= EXERCISE DETAILS =
Repeat, exactly as written, all of the entries, but not their pictures.
==*==
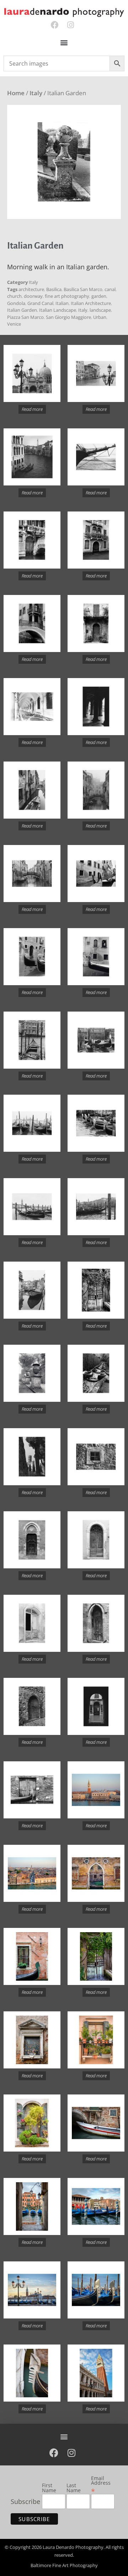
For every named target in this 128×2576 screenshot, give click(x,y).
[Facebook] (54, 25)
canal (110, 289)
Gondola (16, 303)
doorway (33, 296)
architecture (31, 289)
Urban (99, 317)
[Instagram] (70, 25)
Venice (14, 324)
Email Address (101, 2484)
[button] (64, 43)
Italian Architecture (91, 303)
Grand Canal (40, 303)
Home (16, 93)
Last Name (73, 2488)
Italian (62, 303)
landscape (100, 310)
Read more (32, 409)
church (14, 296)
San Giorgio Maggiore (68, 317)
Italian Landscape (57, 310)
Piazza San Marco (25, 317)
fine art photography (67, 296)
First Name (49, 2488)
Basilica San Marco (83, 289)
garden (98, 296)
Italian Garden (22, 310)
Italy (36, 93)
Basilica (54, 289)
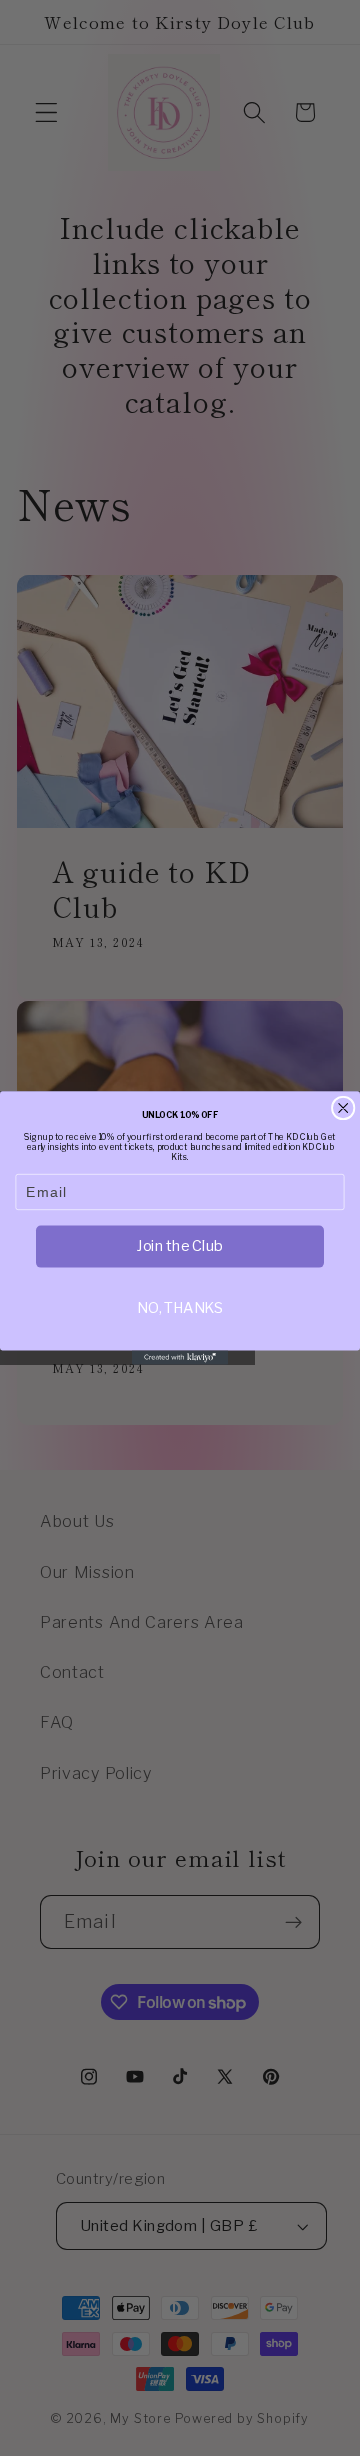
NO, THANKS (180, 1307)
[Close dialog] (343, 1108)
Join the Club (179, 1246)
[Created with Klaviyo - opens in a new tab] (180, 1357)
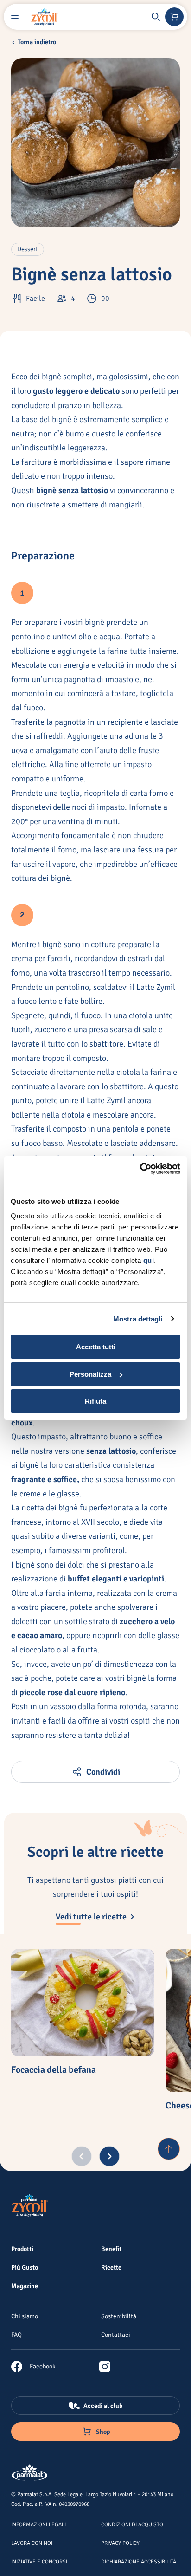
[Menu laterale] (14, 16)
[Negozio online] (174, 16)
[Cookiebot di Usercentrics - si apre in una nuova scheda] (139, 1169)
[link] (33, 2366)
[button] (155, 17)
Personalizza (90, 1374)
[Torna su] (169, 2149)
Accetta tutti (95, 1347)
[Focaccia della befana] (82, 2002)
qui (148, 1260)
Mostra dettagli (138, 1319)
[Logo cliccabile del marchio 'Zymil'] (44, 17)
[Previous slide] (81, 2156)
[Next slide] (109, 2156)
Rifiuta (95, 1401)
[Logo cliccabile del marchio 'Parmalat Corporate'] (29, 2473)
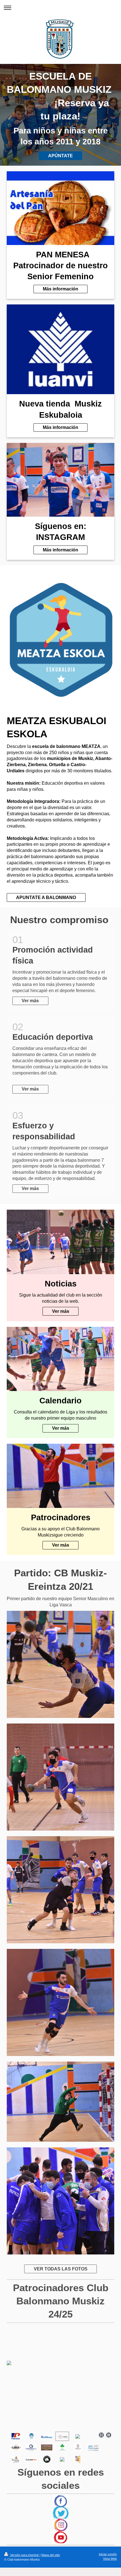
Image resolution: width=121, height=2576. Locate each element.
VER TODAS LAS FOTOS (61, 2268)
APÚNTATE (60, 155)
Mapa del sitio (50, 2555)
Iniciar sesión (108, 2554)
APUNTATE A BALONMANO (46, 897)
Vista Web (110, 2558)
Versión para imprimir (24, 2555)
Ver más (30, 1000)
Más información (60, 288)
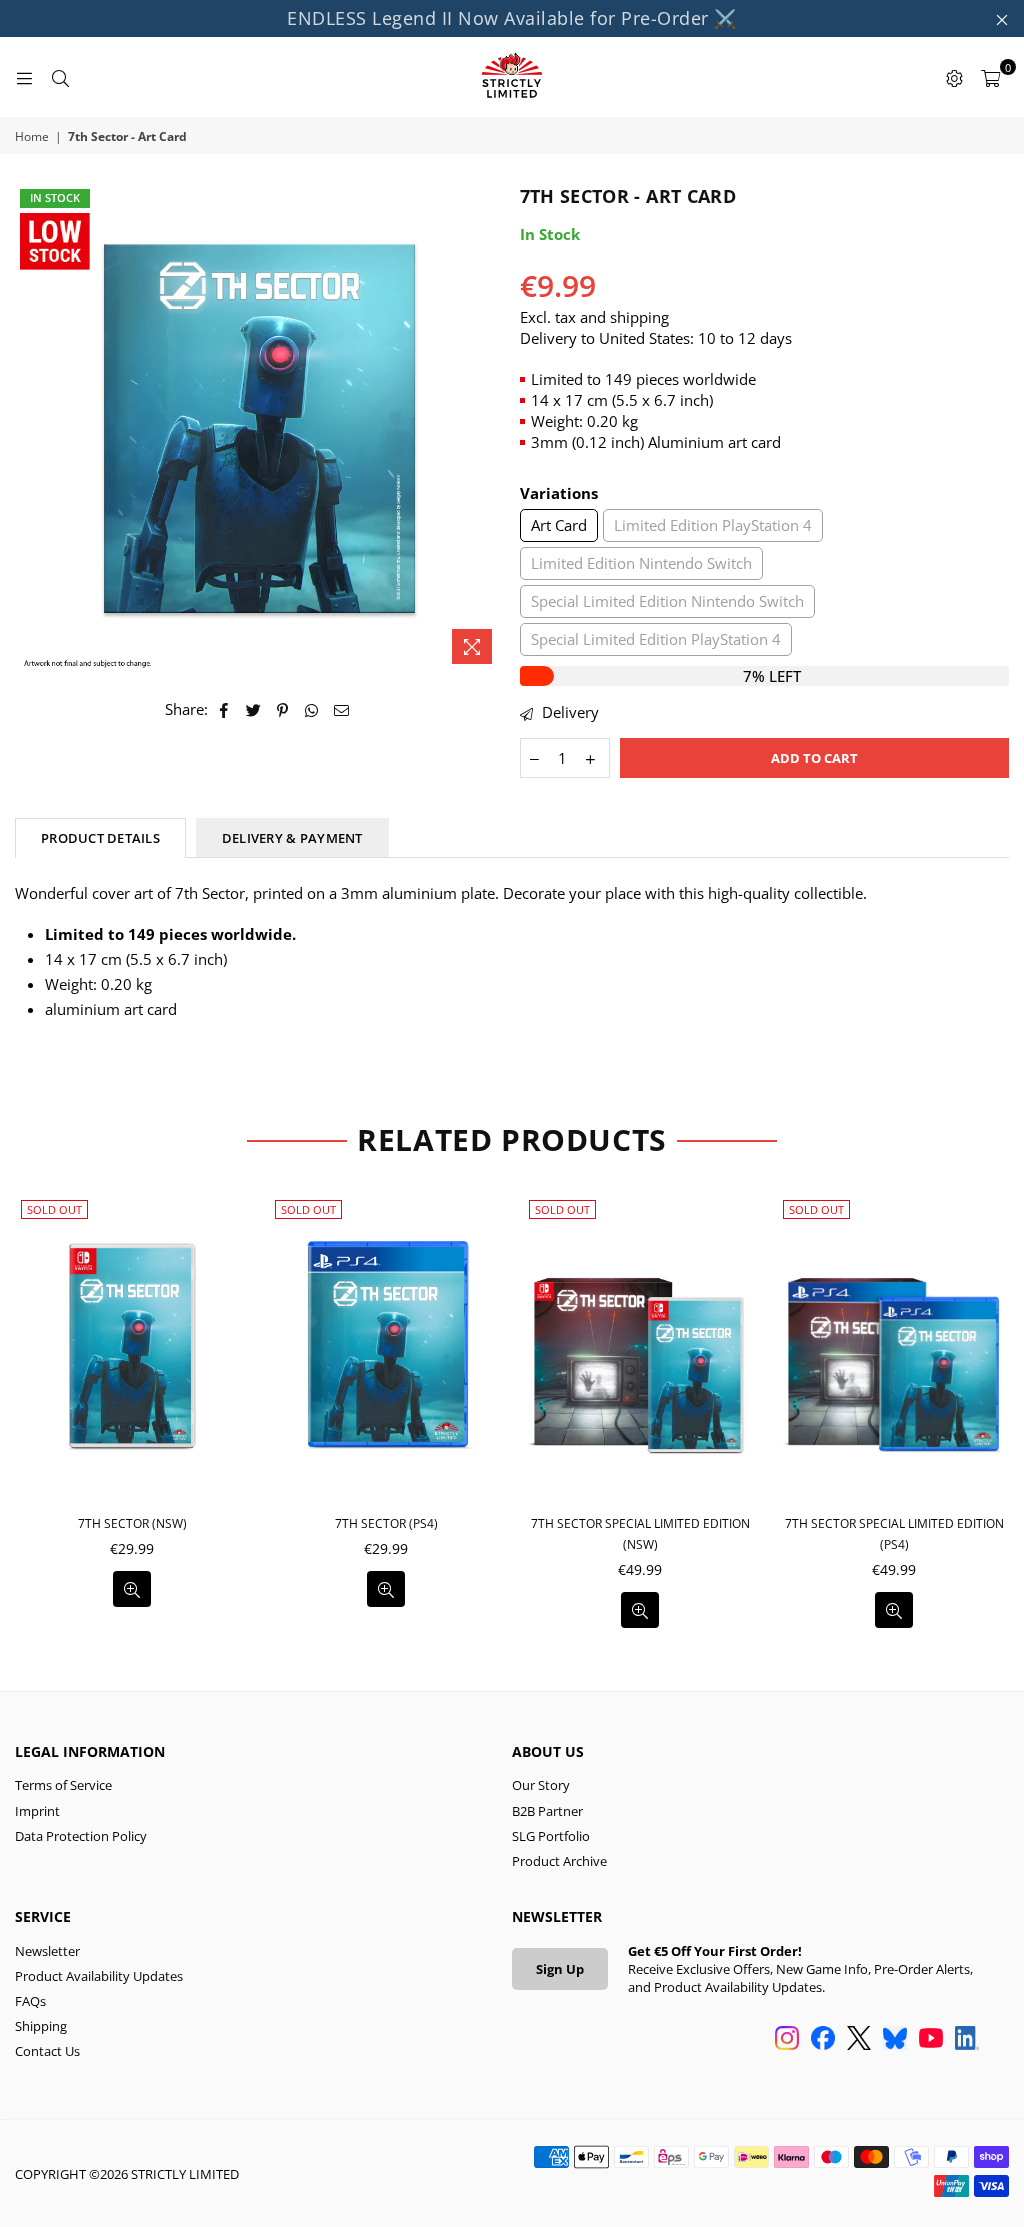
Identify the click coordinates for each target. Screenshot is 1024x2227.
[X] (859, 2040)
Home (32, 137)
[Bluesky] (895, 2040)
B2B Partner (547, 1811)
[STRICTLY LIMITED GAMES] (512, 77)
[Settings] (954, 77)
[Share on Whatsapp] (312, 709)
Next (1001, 1417)
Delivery (568, 712)
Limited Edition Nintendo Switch (641, 563)
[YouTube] (931, 2040)
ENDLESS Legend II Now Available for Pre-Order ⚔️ (512, 18)
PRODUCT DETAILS (100, 838)
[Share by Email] (342, 709)
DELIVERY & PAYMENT (292, 838)
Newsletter (47, 1951)
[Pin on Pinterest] (283, 709)
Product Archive (559, 1861)
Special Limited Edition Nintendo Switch (667, 601)
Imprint (37, 1811)
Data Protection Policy (81, 1836)
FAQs (30, 2001)
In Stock (55, 197)
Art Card (559, 525)
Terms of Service (63, 1785)
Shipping (41, 2026)
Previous (22, 1417)
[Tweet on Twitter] (254, 709)
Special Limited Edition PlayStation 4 (656, 639)
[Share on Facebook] (224, 709)
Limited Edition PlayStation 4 (713, 525)
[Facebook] (823, 2040)
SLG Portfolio (551, 1836)
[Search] (60, 77)
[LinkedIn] (967, 2040)
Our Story (541, 1785)
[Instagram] (787, 2040)
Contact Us (47, 2051)
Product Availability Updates (99, 1976)
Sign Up (560, 1969)
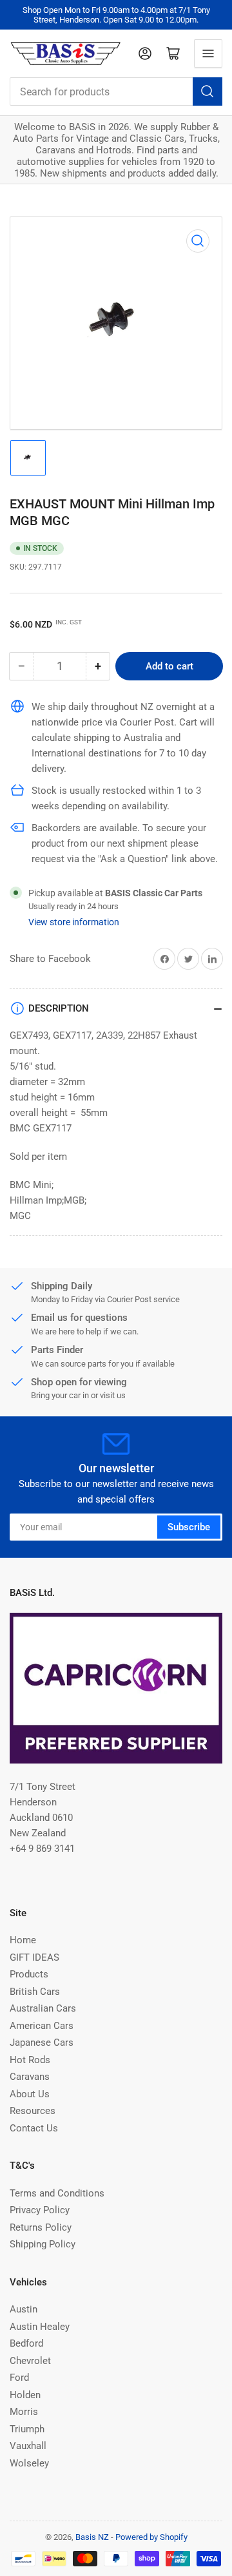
==*==
= EXERCISE SOLUTION =
For every named target in this 128×2576 screenshot, give click(x,y).
[Facebook] (54, 25)
canal (110, 289)
Gondola (16, 303)
doorway (33, 296)
architecture (31, 289)
Urban (99, 317)
[Instagram] (70, 25)
Venice (14, 324)
Email Address (101, 2484)
[button] (64, 43)
Italian Architecture (91, 303)
Grand Canal (40, 303)
Home (16, 93)
Last Name (73, 2488)
Italian (62, 303)
landscape (100, 310)
Read more (32, 409)
church (14, 296)
San Giorgio Maggiore (68, 317)
Italian Landscape (57, 310)
Piazza San Marco (25, 317)
fine art photography (67, 296)
First Name (49, 2488)
Basilica San Marco (83, 289)
garden (98, 296)
Italian Garden (22, 310)
Italy (36, 93)
Basilica (54, 289)
NO, THANKS (180, 1307)
[Close dialog] (343, 1108)
Join the Club (179, 1246)
[Created with Klaviyo - opens in a new tab] (180, 1357)
[Menu laterale] (14, 16)
[Negozio online] (174, 16)
[Cookiebot di Usercentrics - si apre in una nuova scheda] (139, 1169)
[link] (33, 2366)
[button] (155, 17)
Personalizza (90, 1374)
[Torna su] (169, 2149)
Accetta tutti (95, 1347)
[Focaccia della befana] (82, 2002)
qui (148, 1260)
Mostra dettagli (138, 1319)
[Logo cliccabile del marchio 'Zymil'] (44, 17)
[Previous slide] (81, 2156)
[Next slide] (109, 2156)
Rifiuta (95, 1401)
[Logo cliccabile del marchio 'Parmalat Corporate'] (29, 2473)
Image resolution: width=121, height=2576. Locate each element.
VER TODAS LAS FOTOS (61, 2268)
APÚNTATE (60, 155)
Mapa del sitio (50, 2555)
Iniciar sesión (108, 2554)
APUNTATE A BALONMANO (46, 897)
Vista Web (110, 2558)
Versión para imprimir (24, 2555)
Ver más (30, 1000)
Más información (60, 288)
Identify the click coordinates for each target. Screenshot is 1024x2227.
[X] (859, 2040)
Home (32, 137)
[Bluesky] (895, 2040)
B2B Partner (547, 1811)
[STRICTLY LIMITED GAMES] (512, 77)
[Settings] (954, 77)
[Share on Whatsapp] (312, 709)
Next (1001, 1417)
Delivery (568, 712)
Limited Edition Nintendo Switch (641, 563)
[YouTube] (931, 2040)
ENDLESS Legend II Now Available for Pre-Order ⚔️ (512, 18)
PRODUCT DETAILS (100, 838)
[Share by Email] (342, 709)
DELIVERY & PAYMENT (292, 838)
Newsletter (47, 1951)
[Pin on Pinterest] (283, 709)
Product Archive (559, 1861)
Special Limited Edition Nintendo Switch (667, 601)
Imprint (37, 1811)
Data Protection Policy (81, 1836)
FAQs (30, 2001)
In Stock (55, 197)
Art Card (559, 525)
Terms of Service (63, 1785)
Shipping (41, 2026)
Previous (22, 1417)
[Tweet on Twitter] (254, 709)
Special Limited Edition PlayStation 4 (656, 639)
[Share on Facebook] (224, 709)
Limited Edition PlayStation 4 (713, 525)
[Facebook] (823, 2040)
SLG Portfolio (551, 1836)
[Search] (60, 77)
[LinkedIn] (967, 2040)
Our Story (541, 1785)
[Instagram] (787, 2040)
Contact Us (47, 2051)
Product Availability Updates (99, 1976)
Sign Up (560, 1969)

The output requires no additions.